══ Supplied passage
2024/5 Lecture Programme
Please note that our lectures are now being held at the Elim Church, Waterside Park, Ashbourne DE6 1DG. Meeting room opens at 2.00 pm and the speaker commences at 2:30 pm. We hope to provide the talks both in person at the venue and via Zoom – please see individual entries below to see if they are available via Zoom. Where applicable, please use the Eventbrite link associated with the talk to receive the Zoom joining details: the cost to non-members will be £5.00.
To register for lectures and receive the Zoom links, if not posted below, and for any further information, please email ashheritagesoc@gmail.com
2024
Friday 27 September.
Catherine Booth
Catherine Booth (néeMumford, 17 January 1829 – 4 October 1890) was co-founder of The Salvation Army, along with her husband William Booth. Because of her influence in the formation of The Salvation Army she was known as the ‘Mother of The Salvation Army’. She was born as Catherine Mumford in Ashbourne, Derbyshire, England, in 1829 to Methodist parents, John Mumford and Sarah Milward. Her father was an occasional lay preacher and carriage maker.
Danny Wells
He has a love of history and qualified as a history teacher in the 1970’s. He spent many years working in community development and education for local authorities, Oxfam, Save the Children Fund and other smaller community organisations. He has a MA Degree in Architectural History and set up ‘Breathing Life into History’ in 2004.
Friday 25 October.
Shrovetide Football
A presentation by the author of “The Derby Game”. Derby Shrovetide Football was truly wild. One mob pitted its wits and muscle against the other. Players broke down walls, dived into freezing rivers and crawled through sewers. Thousands of fans filled the streets and civilised behaviour was suspended. But why did this game achieve national notoriety and then disappear in 1846?
Ian Collis
During a varied career as a town planner, ecologist and environmental consultant, he campaigned for the built and natural heritage, writing many publications for charities, local authorities and heritage organisations. He set up projects which protected and enhanced Birmingham’s Jewellery Quarter, Derby’s riverside and the parks of Stoke-on-Trent, among many others. Now retired, he has combined a passion for writing with a fascination for the interaction between people and places, past and present. The result is ‘The Derby Game’ which he hopes is as absorbing to read as it was to write. His greatest football achievement was scoring five goals against Liverpool Philharmonic – perhaps not the toughest team in that football loving City.
════
══ Extracted information
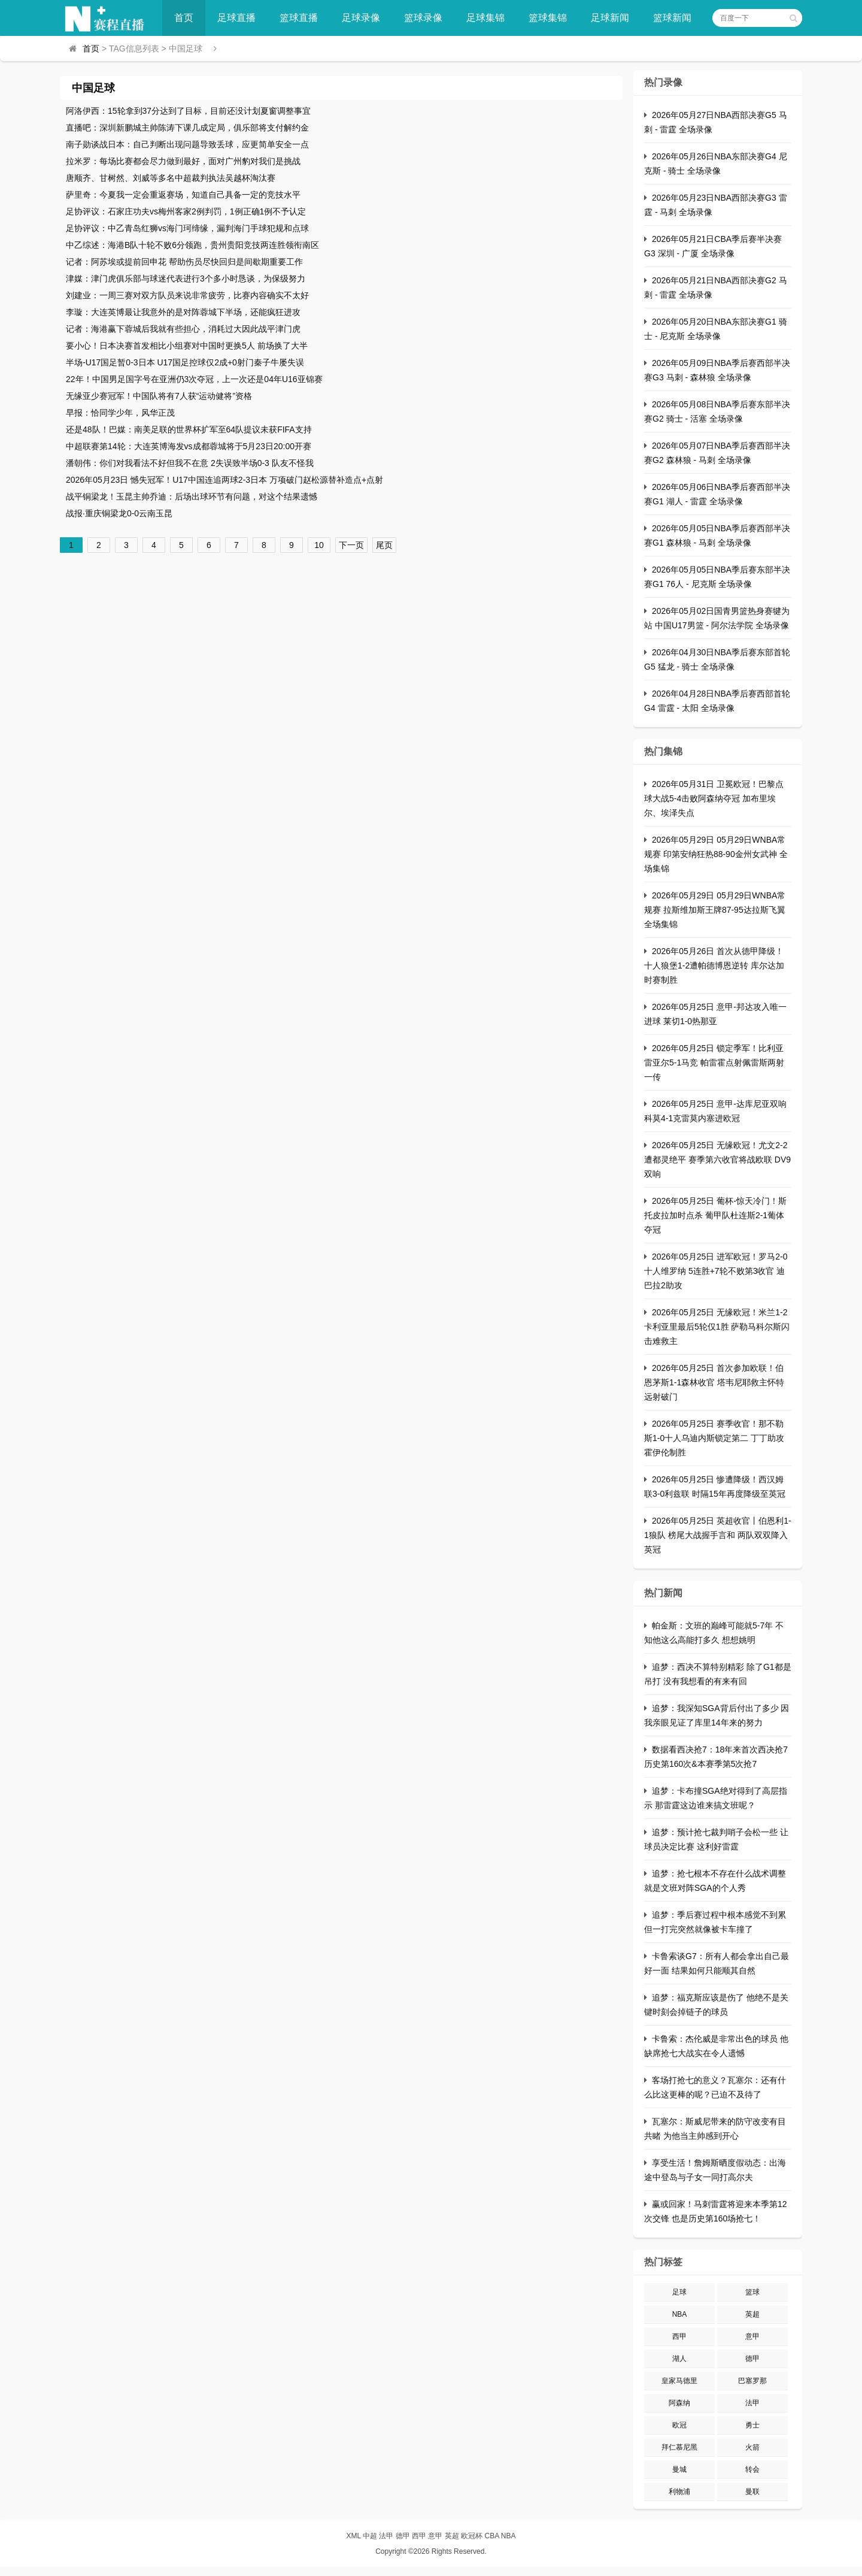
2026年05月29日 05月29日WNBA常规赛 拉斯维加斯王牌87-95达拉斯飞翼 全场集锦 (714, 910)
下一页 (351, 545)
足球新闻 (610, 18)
════
══ Extracted information
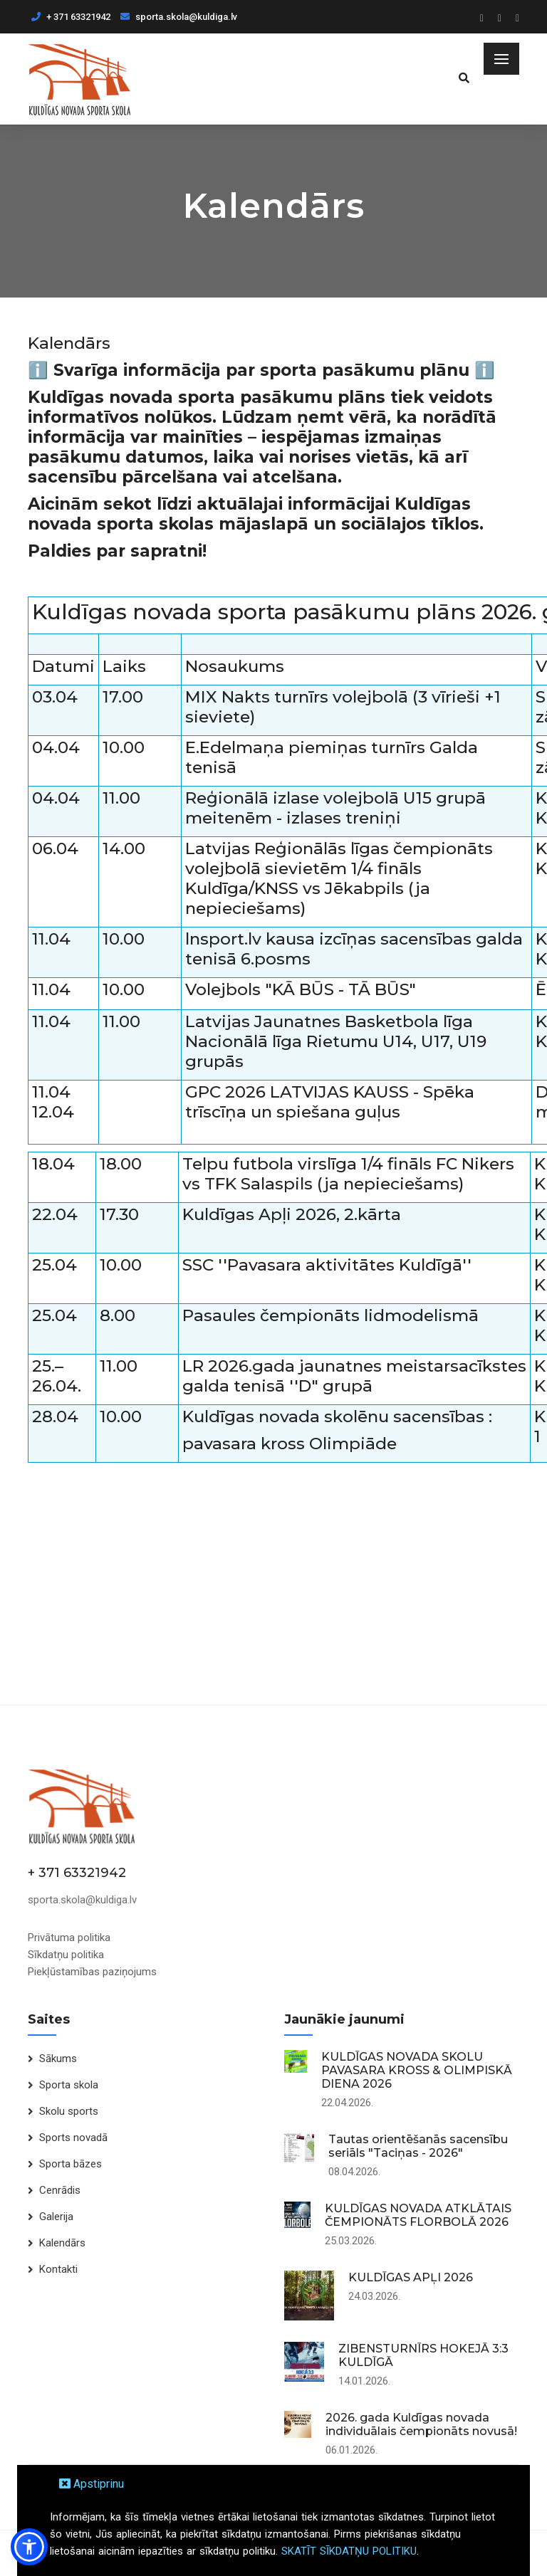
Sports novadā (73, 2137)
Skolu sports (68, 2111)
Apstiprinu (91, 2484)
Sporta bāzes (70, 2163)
════
══ Extracted information
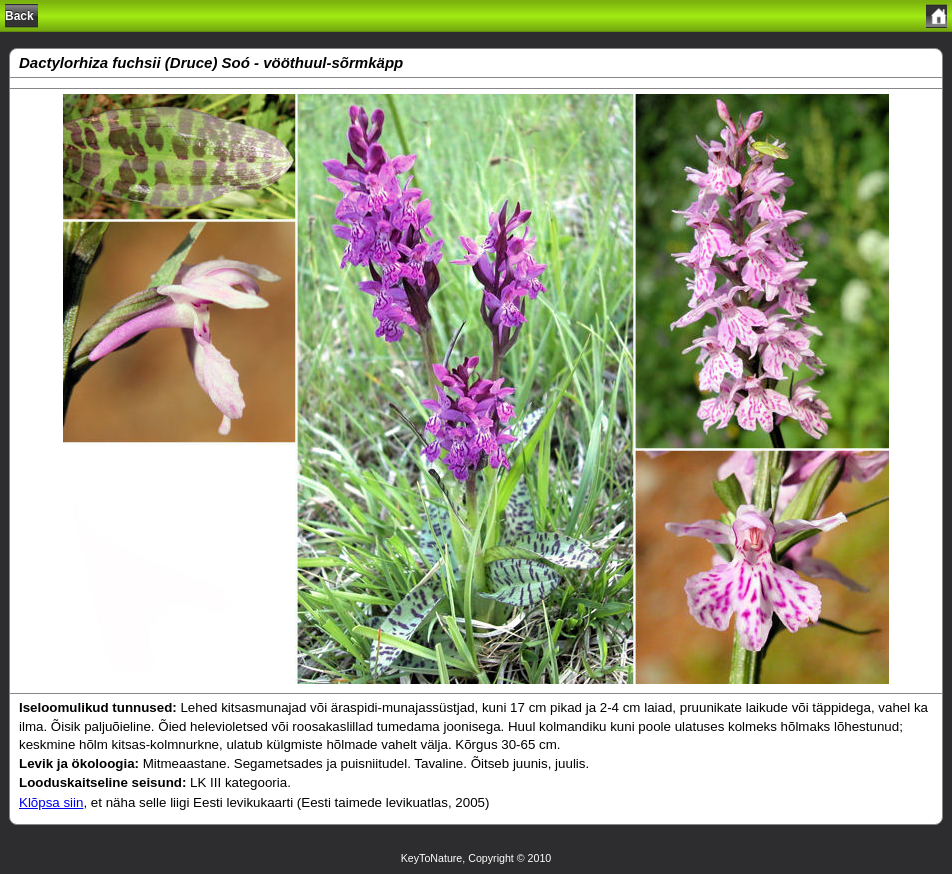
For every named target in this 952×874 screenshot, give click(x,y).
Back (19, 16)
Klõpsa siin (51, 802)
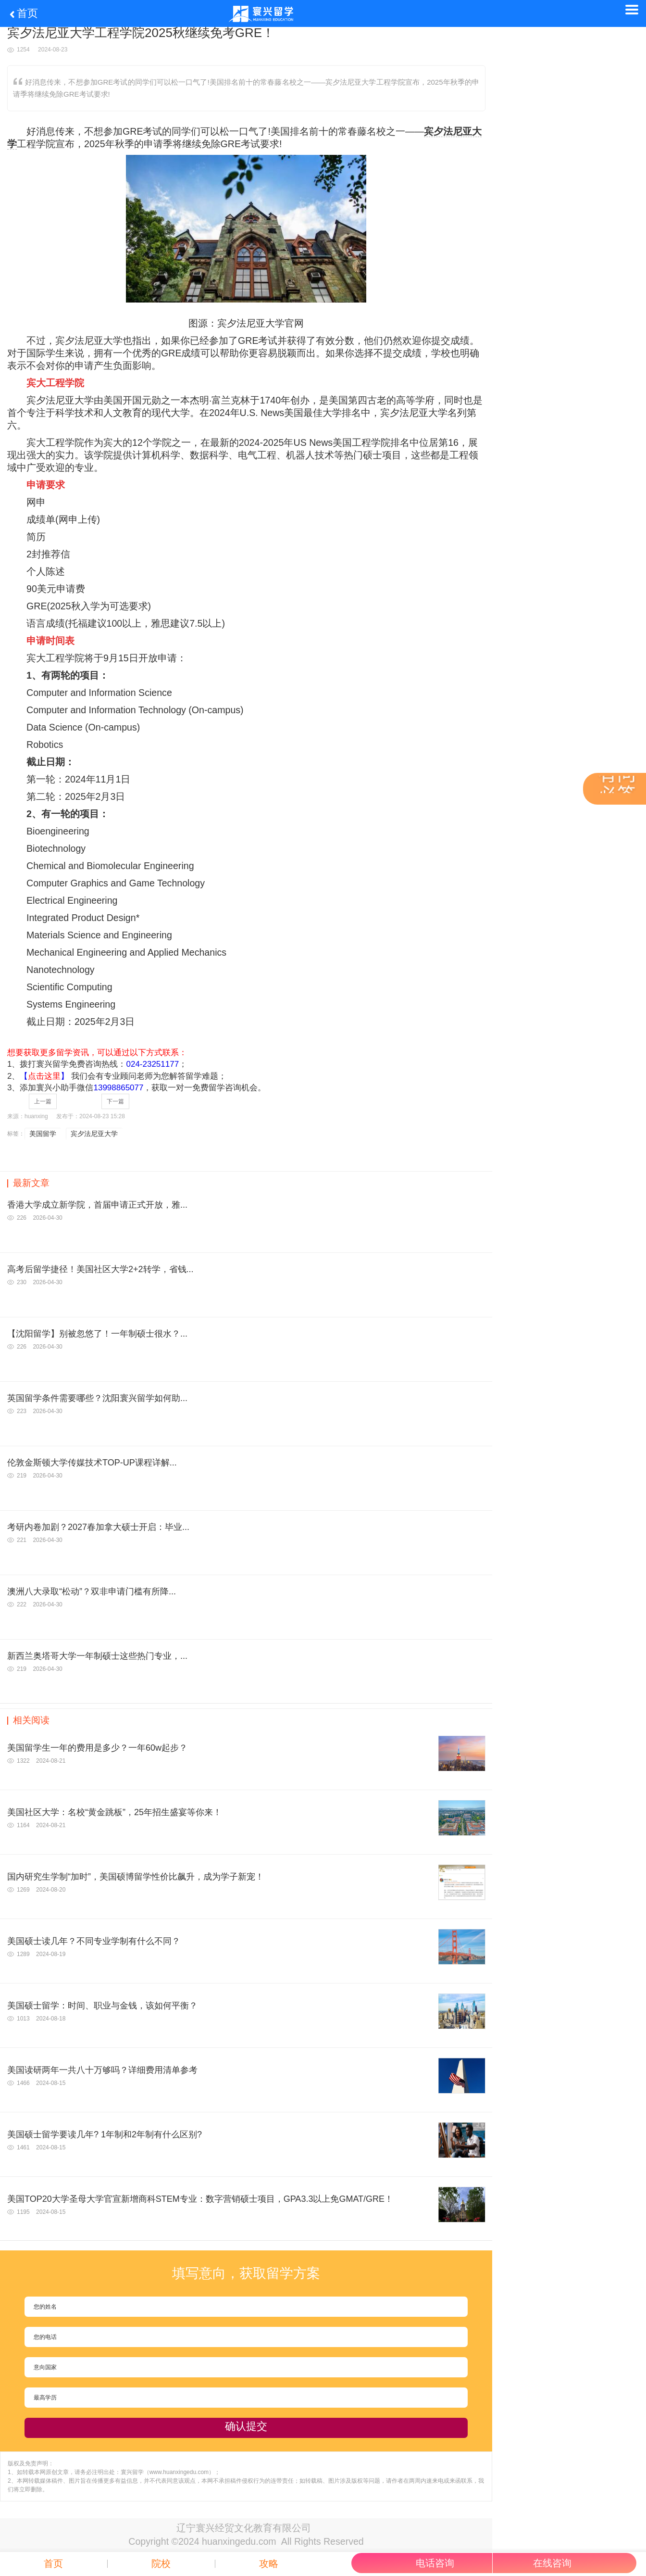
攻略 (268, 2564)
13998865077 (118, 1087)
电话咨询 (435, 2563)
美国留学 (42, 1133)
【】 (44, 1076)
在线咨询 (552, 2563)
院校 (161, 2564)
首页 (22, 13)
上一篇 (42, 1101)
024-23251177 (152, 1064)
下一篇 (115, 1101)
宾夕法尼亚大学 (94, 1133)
════
▶ _Actions to take_
A – Give the lecture programme again between "Danny Wells" and "disappear in 1846?", inclusive, swapping "freezing" for "icy".
B – For each statement, answer yes or no according to the lecture programme and quote the words that decide it: (i) The meeting room opens at 2.00 pm. (ii) Catherine Booth was born in Derby. (iii) Ian Collis scored five goals against Liverpool Philharmonic.
The entries are not needed for what follows.

▶ _Responses to the exercise_
A –
Danny Wells
He has a love of history and qualified as a history teacher in the 1970’s. He spent many years working in community development and education for local authorities, Oxfam, Save the Children Fund and other smaller community organisations. He has a MA Degree in Architectural History and set up ‘Breathing Life into History’ in 2004.
Friday 25 October.
Shrovetide Football
A presentation by the author of “The Derby Game”. Derby Shrovetide Football was truly wild. One mob pitted its wits and muscle against the other. Players broke down walls, dived into icy rivers and crawled through sewers. Thousands of fans filled the streets and civilised behaviour was suspended. But why did this game achieve national notoriety and then disappear in 1846?

B –
(i) Yes: "Meeting room opens at 2.00 pm"
(ii) No: "She was born as Catherine Mumford in Ashbourne, Derbyshire"
(iii) Yes: "His greatest football achievement was scoring five goals against Liverpool Philharmonic"